EXERCISE GOAL:
Some of the lines below need repeating. Reproduce exactly those between the lines holding "Screen dimensions: 1400x788" and "the folder icon", inclusive.

PROVIDED DATA:
------------------------------------------------

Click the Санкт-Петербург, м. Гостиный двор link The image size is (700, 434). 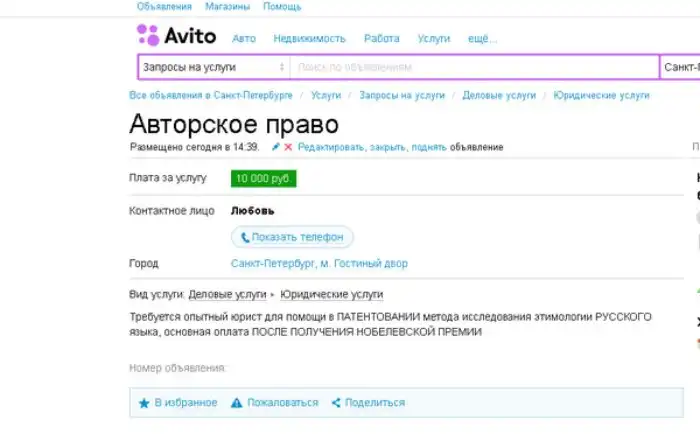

------------------------------------------------

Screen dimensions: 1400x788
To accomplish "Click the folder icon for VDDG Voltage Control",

------------------------------------------------

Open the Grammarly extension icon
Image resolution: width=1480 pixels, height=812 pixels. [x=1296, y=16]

------------------------------------------------

EXERCISE OUTPUT:
Screen dimensions: 1400x788
To accomplish "Click the folder icon for VDDG Voltage Control",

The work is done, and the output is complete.